In the lines below, change each "gray input box" to "gray text field" and write all the lines out again with nothing else altered.

* _Stored items from a collection_:
=====

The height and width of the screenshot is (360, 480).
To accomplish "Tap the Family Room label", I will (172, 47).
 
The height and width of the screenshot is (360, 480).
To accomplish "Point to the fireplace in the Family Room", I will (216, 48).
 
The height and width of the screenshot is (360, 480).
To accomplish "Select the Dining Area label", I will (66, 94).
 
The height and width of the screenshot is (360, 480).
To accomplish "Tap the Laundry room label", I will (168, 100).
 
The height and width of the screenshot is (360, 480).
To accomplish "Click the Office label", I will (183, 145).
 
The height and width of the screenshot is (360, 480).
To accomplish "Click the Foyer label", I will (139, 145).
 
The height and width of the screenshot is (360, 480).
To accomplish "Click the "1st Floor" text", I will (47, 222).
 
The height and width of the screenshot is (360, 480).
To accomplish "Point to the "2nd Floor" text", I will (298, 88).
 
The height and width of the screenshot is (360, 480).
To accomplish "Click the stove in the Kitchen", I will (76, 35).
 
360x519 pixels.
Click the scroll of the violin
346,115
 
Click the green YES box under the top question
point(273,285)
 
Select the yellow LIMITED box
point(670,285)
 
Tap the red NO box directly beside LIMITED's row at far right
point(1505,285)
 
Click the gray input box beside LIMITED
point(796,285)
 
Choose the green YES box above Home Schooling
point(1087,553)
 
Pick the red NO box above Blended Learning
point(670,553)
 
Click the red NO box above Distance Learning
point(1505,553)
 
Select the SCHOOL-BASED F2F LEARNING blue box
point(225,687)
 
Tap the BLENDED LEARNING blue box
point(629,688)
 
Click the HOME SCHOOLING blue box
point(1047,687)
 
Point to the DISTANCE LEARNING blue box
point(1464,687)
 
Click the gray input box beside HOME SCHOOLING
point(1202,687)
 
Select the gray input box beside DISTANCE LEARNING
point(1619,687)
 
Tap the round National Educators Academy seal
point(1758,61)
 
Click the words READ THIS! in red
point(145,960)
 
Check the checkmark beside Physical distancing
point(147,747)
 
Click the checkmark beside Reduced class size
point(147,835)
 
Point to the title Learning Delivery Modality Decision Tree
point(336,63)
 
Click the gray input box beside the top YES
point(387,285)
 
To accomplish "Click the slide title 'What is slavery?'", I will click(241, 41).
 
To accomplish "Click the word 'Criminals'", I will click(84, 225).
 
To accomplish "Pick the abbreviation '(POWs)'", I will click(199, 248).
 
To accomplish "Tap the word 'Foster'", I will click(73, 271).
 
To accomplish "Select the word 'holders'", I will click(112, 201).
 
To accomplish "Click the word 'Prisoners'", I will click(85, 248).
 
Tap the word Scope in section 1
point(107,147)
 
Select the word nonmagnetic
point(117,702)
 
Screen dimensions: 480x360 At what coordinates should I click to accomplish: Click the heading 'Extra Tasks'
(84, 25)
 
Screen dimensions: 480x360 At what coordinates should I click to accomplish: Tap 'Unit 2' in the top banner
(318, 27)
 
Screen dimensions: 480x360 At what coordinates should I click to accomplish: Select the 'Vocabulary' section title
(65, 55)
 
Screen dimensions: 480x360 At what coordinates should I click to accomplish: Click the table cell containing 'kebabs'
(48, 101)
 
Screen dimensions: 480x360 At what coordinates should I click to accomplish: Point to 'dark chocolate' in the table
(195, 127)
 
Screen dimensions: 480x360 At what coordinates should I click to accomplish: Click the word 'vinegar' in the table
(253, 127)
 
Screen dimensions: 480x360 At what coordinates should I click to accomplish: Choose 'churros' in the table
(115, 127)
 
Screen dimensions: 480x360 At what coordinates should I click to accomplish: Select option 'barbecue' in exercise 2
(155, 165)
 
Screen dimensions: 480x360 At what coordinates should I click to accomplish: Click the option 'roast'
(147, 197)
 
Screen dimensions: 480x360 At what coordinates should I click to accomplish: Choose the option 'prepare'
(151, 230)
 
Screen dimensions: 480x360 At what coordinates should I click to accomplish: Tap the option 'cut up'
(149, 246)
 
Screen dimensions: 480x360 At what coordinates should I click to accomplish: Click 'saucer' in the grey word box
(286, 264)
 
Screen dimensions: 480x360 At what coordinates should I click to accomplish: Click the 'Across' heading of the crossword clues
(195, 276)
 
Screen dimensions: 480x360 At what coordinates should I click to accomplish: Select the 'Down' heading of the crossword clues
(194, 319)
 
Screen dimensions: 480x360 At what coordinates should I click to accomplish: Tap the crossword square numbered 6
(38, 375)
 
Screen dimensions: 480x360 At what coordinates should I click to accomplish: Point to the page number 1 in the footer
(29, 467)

=====

* _Task solution_:
The height and width of the screenshot is (360, 480).
To accomplish "Tap the Family Room label", I will (172, 47).
 
The height and width of the screenshot is (360, 480).
To accomplish "Point to the fireplace in the Family Room", I will (216, 48).
 
The height and width of the screenshot is (360, 480).
To accomplish "Select the Dining Area label", I will (66, 94).
 
The height and width of the screenshot is (360, 480).
To accomplish "Tap the Laundry room label", I will (168, 100).
 
The height and width of the screenshot is (360, 480).
To accomplish "Click the Office label", I will (183, 145).
 
The height and width of the screenshot is (360, 480).
To accomplish "Click the Foyer label", I will (139, 145).
 
The height and width of the screenshot is (360, 480).
To accomplish "Click the "1st Floor" text", I will (47, 222).
 
The height and width of the screenshot is (360, 480).
To accomplish "Point to the "2nd Floor" text", I will (298, 88).
 
The height and width of the screenshot is (360, 480).
To accomplish "Click the stove in the Kitchen", I will (76, 35).
 
360x519 pixels.
Click the scroll of the violin
346,115
 
Click the green YES box under the top question
point(273,285)
 
Select the yellow LIMITED box
point(670,285)
 
Tap the red NO box directly beside LIMITED's row at far right
point(1505,285)
 
Click the gray text field beside LIMITED
point(796,285)
 
Choose the green YES box above Home Schooling
point(1087,553)
 
Pick the red NO box above Blended Learning
point(670,553)
 
Click the red NO box above Distance Learning
point(1505,553)
 
Select the SCHOOL-BASED F2F LEARNING blue box
point(225,687)
 
Tap the BLENDED LEARNING blue box
point(629,688)
 
Click the HOME SCHOOLING blue box
point(1047,687)
 
Point to the DISTANCE LEARNING blue box
point(1464,687)
 
Click the gray text field beside HOME SCHOOLING
point(1202,687)
 
Select the gray text field beside DISTANCE LEARNING
point(1619,687)
 
Tap the round National Educators Academy seal
point(1758,61)
 
Click the words READ THIS! in red
point(145,960)
 
Check the checkmark beside Physical distancing
point(147,747)
 
Click the checkmark beside Reduced class size
point(147,835)
 
Point to the title Learning Delivery Modality Decision Tree
point(336,63)
 
Click the gray text field beside the top YES
point(387,285)
 
To accomplish "Click the slide title 'What is slavery?'", I will click(241, 41).
 
To accomplish "Click the word 'Criminals'", I will click(84, 225).
 
To accomplish "Pick the abbreviation '(POWs)'", I will click(199, 248).
 
To accomplish "Tap the word 'Foster'", I will click(73, 271).
 
To accomplish "Select the word 'holders'", I will click(112, 201).
 
To accomplish "Click the word 'Prisoners'", I will click(85, 248).
 
Tap the word Scope in section 1
point(107,147)
 
Select the word nonmagnetic
point(117,702)
 
Screen dimensions: 480x360 At what coordinates should I click to accomplish: Click the heading 'Extra Tasks'
(84, 25)
 
Screen dimensions: 480x360 At what coordinates should I click to accomplish: Tap 'Unit 2' in the top banner
(318, 27)
 
Screen dimensions: 480x360 At what coordinates should I click to accomplish: Select the 'Vocabulary' section title
(65, 55)
 
Screen dimensions: 480x360 At what coordinates should I click to accomplish: Click the table cell containing 'kebabs'
(48, 101)
 
Screen dimensions: 480x360 At what coordinates should I click to accomplish: Point to 'dark chocolate' in the table
(195, 127)
 
Screen dimensions: 480x360 At what coordinates should I click to accomplish: Click the word 'vinegar' in the table
(253, 127)
 
Screen dimensions: 480x360 At what coordinates should I click to accomplish: Choose 'churros' in the table
(115, 127)
 
Screen dimensions: 480x360 At what coordinates should I click to accomplish: Select option 'barbecue' in exercise 2
(155, 165)
 
Screen dimensions: 480x360 At what coordinates should I click to accomplish: Click the option 'roast'
(147, 197)
 
Screen dimensions: 480x360 At what coordinates should I click to accomplish: Choose the option 'prepare'
(151, 230)
 
Screen dimensions: 480x360 At what coordinates should I click to accomplish: Tap the option 'cut up'
(149, 246)
 
Screen dimensions: 480x360 At what coordinates should I click to accomplish: Click 'saucer' in the grey word box
(286, 264)
 
Screen dimensions: 480x360 At what coordinates should I click to accomplish: Click the 'Across' heading of the crossword clues
(195, 276)
 
Screen dimensions: 480x360 At what coordinates should I click to accomplish: Select the 'Down' heading of the crossword clues
(194, 319)
 
Screen dimensions: 480x360 At what coordinates should I click to accomplish: Tap the crossword square numbered 6
(38, 375)
 
Screen dimensions: 480x360 At what coordinates should I click to accomplish: Point to the page number 1 in the footer
(29, 467)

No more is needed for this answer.